Plötzlich sah ich mich allein und bemerkte, dass ich zu weit nach rechts abgekommen war und dem Feind direkt entgegenlief. Keiner meiner Kameraden war zu sehen, die Feinde schossen wie wild auf mich. Da gelangte ich wieder in den Weinberg, der mir ein wenig Schutz bot. Wie ein gehetztes Wild floh ich über zerschossenes Gelände, stürzte in Granattrichter, blieb in Drahtverhauen hängen bis meine Kraft erschöpft war. Keuchend sank ich zu Boden, mein Herz schlug zum Zerspringen, die Zunge hing mir trocken aus dem Hals. So lag ich und konnte nur noch zu Gott um Hilfe flehen. Schuss um Schuss schlug neben mir ein, bis die Dämmerung anbrach und es still wurde. Da ging ich langsam unserem Ausgangspunkt zu. Dort traf ich noch 13 verjagte Kameraden und wir schlossen uns den Bayern an, die gerade abzogen. Das Gefecht war vorüber. Am dunklen Abendhimmel leuchtete der Feuerschein der brennenden Häuser wie die blutige Fackel dieses furchtbaren Krieges. Nach drei Tagen fand ich meine Kompanie wieder, aber manch tapferen Kameraden fand ich nicht mehr.

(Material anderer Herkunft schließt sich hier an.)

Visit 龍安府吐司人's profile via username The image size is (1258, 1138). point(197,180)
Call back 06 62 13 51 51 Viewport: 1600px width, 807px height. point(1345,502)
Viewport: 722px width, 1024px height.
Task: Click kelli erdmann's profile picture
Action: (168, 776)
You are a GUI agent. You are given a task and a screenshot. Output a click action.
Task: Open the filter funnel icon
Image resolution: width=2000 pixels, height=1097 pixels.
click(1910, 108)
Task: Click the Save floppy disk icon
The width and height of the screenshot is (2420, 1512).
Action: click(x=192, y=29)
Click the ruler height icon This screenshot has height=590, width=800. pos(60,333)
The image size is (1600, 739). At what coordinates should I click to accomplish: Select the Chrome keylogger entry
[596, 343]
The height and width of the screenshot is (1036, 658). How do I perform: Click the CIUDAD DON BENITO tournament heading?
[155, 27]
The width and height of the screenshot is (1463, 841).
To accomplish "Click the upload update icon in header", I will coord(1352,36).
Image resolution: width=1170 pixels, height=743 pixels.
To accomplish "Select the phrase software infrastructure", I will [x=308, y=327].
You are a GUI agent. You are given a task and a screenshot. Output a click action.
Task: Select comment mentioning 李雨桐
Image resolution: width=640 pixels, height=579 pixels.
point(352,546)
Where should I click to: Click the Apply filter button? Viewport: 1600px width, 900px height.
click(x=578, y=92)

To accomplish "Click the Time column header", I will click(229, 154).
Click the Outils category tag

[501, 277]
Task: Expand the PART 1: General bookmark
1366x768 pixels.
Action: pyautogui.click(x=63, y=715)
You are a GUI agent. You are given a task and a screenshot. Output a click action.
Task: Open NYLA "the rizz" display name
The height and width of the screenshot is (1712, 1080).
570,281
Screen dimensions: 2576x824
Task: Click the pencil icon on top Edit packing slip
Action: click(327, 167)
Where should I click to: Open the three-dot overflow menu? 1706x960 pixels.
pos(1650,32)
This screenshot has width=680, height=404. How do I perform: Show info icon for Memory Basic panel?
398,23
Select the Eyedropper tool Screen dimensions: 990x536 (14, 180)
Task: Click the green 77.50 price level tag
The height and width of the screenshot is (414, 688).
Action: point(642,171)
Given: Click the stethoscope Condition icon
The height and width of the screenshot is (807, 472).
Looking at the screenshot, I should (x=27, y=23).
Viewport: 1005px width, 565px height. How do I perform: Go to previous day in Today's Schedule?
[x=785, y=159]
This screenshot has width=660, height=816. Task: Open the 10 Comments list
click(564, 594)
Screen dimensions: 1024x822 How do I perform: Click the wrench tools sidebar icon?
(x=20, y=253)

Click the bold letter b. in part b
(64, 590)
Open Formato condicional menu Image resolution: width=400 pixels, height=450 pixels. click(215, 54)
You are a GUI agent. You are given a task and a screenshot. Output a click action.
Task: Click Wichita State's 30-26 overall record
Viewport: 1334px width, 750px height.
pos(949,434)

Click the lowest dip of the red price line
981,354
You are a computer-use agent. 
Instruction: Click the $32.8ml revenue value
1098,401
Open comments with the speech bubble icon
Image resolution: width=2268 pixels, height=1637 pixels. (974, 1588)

Diese wunderbaren Erlebnisse des offensichtlichen Schutzes Gottes legten einen großen Ernst auf meine Seele. Ich wollte in einem heiligen und Gott wohlgefälligen Wandel jederzeit bereit sein, meinem Gott zu begegnen, wenn es ihm gefällt. Mein Herz war voll dankbaren Vertrauens zu Ihm erfüllt, Tag und Nacht pflegte ich innigen Umgang im Gebet mit dem Herrn und war dadurch gegen die listigen Anläufe des Teufels allezeit gewappnet.

Versuchungen der verschiedensten Art gab es wahrlich genug in diesem wilden Kriegsleben, aber – gelobt sei Gott! – ich konnte den Sieg in meiner Seele behaupten. Obwohl ich in allen Dingen dasselbe erdulden musste wie meine Kameraden, kam doch nie ein Wort der Klage oder des Murrens über meine Lippen – im Gegenteil, ich konnte immer zufrieden sein und dem Herrn noch danken. Oft gab es harte Geduldsproben zu bestehen. Da waren wir z. B. nach langem, anstrengendem Tagesmarsch soeben in das Quartier gekommen, als es „Antreten!“ hieß. Wir wurden vor das Dorf geführt und mussten bei strömendem Regen so lange in Reihe und Glied stehen, bis wir bis auf die Haut durchnässt waren. Das Wasser füllte unsere Stiefel, so dass wir sie öfter entleeren mussten. War’s ein Wunder, wenn die Kameraden in gröbster Weise fluchten und schimpften? Endlich hieß es: „Ohne Tritt Marsch!“, und weiter ging’s, müde und durchnässt im kalten Herbssturm durch die Nacht, bis wir endlich in einer Scheune auf etwas Stroh ruhen durften. Solche Gelegenheiten gab es am Anfang des Krieges sehr oft. Durch die fortwährenden Märsche waren die Soldaten so müde, dass sie oft beim Stehen oder Gehen in der Marschkolonne schliefen.